Na miejsce docieram lokalnym pociągiem z Warszawy. Z miejscowości Rawka wyjeżdżam szlakiem rowerowym o nazwie "Meandry Rawki" w kierunku miejscowości Samice. Po drodze mijam tablicę pamiątkową poświęconą wojskom króla Jagiełły, które stacjonowały w Samicach podczas swojej drogi na Grunwald. Jadę kilka kilometrów na południe tzw. Szlakiem Grunwaldzkim. Gdy dojeżdżam do drogi krajowej nr 70, zjeżdżam ze szlaku i skręcam w lewo w kierunku miejscowości Kamion. Miejscowość ta, administracyjnie przynależna do województwa mazowieckiego znana jest z potyczki, jaką podczas wojny obronnej 1939 roku stoczyli tutaj żołnierze 28 Dywizjonu Artylerii Ciężkiej. 10 września podczas odpoczynku zostali oni zaatakowani przez silny niemiecki oddział rozpoznawczy. Atak nieprzyjaciela został odparty, a Niemcy pozostawili na polu bitwy kilka pojazdów mechanicznych.

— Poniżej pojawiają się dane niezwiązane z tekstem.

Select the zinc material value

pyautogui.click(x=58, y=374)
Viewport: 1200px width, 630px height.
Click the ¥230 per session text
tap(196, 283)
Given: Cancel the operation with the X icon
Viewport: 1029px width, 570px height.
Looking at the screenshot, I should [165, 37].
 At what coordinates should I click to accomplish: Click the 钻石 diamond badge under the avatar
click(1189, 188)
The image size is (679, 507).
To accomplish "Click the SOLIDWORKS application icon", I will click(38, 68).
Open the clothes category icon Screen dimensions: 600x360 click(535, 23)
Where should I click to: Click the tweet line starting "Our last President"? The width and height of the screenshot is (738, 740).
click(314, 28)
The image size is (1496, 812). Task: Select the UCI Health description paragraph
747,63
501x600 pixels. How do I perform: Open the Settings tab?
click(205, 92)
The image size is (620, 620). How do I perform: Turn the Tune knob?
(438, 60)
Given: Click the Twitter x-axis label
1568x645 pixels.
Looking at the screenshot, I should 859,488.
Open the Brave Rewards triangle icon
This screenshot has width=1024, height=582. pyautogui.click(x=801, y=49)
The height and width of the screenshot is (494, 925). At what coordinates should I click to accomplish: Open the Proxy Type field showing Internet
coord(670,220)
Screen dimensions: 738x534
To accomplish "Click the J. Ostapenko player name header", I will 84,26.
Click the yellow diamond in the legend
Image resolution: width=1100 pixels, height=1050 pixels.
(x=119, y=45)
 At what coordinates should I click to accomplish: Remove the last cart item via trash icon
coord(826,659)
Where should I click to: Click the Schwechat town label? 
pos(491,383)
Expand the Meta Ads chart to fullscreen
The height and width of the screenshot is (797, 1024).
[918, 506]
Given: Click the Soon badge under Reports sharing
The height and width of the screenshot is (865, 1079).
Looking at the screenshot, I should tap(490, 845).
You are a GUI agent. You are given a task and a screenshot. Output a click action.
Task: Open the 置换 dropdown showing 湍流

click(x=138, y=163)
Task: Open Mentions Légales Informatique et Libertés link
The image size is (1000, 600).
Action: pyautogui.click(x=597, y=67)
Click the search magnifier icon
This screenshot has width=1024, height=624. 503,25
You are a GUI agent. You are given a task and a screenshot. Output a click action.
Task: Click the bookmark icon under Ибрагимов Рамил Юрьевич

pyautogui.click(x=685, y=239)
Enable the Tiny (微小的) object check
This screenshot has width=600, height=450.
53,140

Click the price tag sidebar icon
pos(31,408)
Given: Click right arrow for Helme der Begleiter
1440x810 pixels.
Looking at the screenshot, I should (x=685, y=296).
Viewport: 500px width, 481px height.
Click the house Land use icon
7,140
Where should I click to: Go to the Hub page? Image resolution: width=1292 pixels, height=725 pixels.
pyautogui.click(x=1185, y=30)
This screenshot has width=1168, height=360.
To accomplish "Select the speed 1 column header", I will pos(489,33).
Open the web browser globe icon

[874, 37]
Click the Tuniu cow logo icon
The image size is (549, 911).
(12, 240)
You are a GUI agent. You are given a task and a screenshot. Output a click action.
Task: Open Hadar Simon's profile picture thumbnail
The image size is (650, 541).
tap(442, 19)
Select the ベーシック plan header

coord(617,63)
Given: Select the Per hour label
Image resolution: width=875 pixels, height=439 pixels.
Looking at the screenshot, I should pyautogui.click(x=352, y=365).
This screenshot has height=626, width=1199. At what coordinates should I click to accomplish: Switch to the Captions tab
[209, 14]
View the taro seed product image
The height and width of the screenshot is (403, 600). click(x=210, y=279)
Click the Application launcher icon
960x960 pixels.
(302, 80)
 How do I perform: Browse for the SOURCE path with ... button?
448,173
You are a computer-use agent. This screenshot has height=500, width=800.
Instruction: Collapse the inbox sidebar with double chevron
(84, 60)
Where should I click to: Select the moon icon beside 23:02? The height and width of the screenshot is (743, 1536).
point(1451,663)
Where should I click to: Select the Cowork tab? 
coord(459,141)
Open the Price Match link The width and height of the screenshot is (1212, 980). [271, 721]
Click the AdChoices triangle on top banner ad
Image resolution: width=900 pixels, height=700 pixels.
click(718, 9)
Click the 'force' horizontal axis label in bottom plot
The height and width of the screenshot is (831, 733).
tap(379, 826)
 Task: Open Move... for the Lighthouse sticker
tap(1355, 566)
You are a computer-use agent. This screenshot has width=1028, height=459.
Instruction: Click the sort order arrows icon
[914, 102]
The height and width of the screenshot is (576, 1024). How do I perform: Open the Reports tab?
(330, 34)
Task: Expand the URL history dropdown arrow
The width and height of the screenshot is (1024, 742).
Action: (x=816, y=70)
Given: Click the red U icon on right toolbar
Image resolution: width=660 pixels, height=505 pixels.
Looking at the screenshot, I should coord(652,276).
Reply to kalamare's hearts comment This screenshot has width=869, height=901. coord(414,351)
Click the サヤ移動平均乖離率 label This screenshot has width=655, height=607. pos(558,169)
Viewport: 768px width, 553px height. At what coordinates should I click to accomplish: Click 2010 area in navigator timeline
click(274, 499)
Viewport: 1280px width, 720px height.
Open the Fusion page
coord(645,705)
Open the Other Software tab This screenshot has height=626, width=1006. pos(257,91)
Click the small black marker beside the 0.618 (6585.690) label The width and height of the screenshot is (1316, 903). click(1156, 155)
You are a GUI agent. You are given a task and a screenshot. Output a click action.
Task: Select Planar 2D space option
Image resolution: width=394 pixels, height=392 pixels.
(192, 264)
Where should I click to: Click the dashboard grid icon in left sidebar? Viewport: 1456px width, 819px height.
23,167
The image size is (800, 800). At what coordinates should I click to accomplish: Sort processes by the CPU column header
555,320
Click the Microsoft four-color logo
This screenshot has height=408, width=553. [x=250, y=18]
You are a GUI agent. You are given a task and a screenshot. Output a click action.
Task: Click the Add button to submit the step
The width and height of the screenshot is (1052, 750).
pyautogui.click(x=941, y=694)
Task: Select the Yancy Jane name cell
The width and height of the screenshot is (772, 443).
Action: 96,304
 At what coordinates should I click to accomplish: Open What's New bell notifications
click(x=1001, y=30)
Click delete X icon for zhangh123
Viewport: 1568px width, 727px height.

Jadąc dalej w kierunku południowo - wschodnim ponownie wjeżdżam do województwa łódzkiego. Przede mną miejscowość Suliszew, w której znajduje się malowniczy, stary młyn nad Rawką. Po zrobieniu kilku zdjęć jadę na południe szlakiem o nazwie "Kraina Rawki" wzdłuż rzeki, która na całej swojej długości jest rezerwatem przyrody. Rzeka Rawka to jedna z nielicznych w Europie, której brzegi zachowały się w nietkniętym, naturalnym stanie. Malownicze przełomy i meandry Rawki to główna atrakcja Bolimowskiego Parku Krajobrazowego, przez którego teren w znacznej mierze wiedzie moja wycieczka.
Jadąc cały czas szlakiem rowerowym docieram do miejscowości Stara Rawa, w której znajduje się drewniany kościół pod wezwaniem świętych Szymona i Tadeusza Judy z XVIII wieku. Kolejna miejscowość na trasie mojej wycieczki to Nowy Dwór, gdzie przejeżdżam na drugą stronę rzeki podziwiając malownicze otoczenie i dziewicze brzegi. Z Nowego Dworu przez Psary i Esterkę kieruję się do miejscowości Jeruzal. Nie ma ona nic wspólnego z popularnym serialem, którego akcja toczy się w miejscowości o tej samej nazwie. Jednak malownicze położenie w dolinie potoku Chojnatka i zabytkowy kościół z 1718 roku zachęcają do odwiedzenia tego miejsca.
Kolejny etap wycieczki to Doleck i ponowna przeprawa przez Rawkę. Dojeżdżam do miejscowości Trzcianna, skąd Szlakiem Grunwaldzkim wracam w kierunku Samic. Mijając most w Samicach nieopodal starego młyna dostrzegam kajakarzy, ponieważ Rawka to idealna rzeka dla miłośników wiosłowania. Za mostem mijam cmentarz wojenny z okresu I wojny światowej. Szlak Grunwaldzki łączy się nieopodal z pieszym szlakiem "Walk nad Rawką". W latach 1914 - 1915 wzdłuż Rawki i Bzury przebiegała linia frontu niemiecko - rosyjskiego. Ślady okopów widoczne są do dziś w lasach, zwłaszcza na skarpie doliny Rawki.
Jadąc przez las docieram do miejscowości Budy Grabskie. Znajduje się tu kilka ośrodków wypoczynkowych i sporo domków letniskowych. Miejscowość położona nad Rawką w sercu Puszczy Bolimowskiej rzeczywiście zachęca do wypoczynku. Po minięciu mostku odbijam na południe w kierunku miejscowości Ruda. Znajduje się tu stary młyn, zaś spiętrzenie pod mostem jest nie lada przeszkodą dla kajakarzy. Co bardziej odważni próbują swoich sił i pokonują spiętrzenie. Większość jednak przenosi kajaki przez drogę i kontynuuje spływ za mostem. Z Rudy Szlakiem Radziwiłłowskim przez puszczę docieram do Radziwiłłowa, gdzie kończę wycieczkę. Pociąg Kolei Mazowieckich zabiera mnie do Warszawy.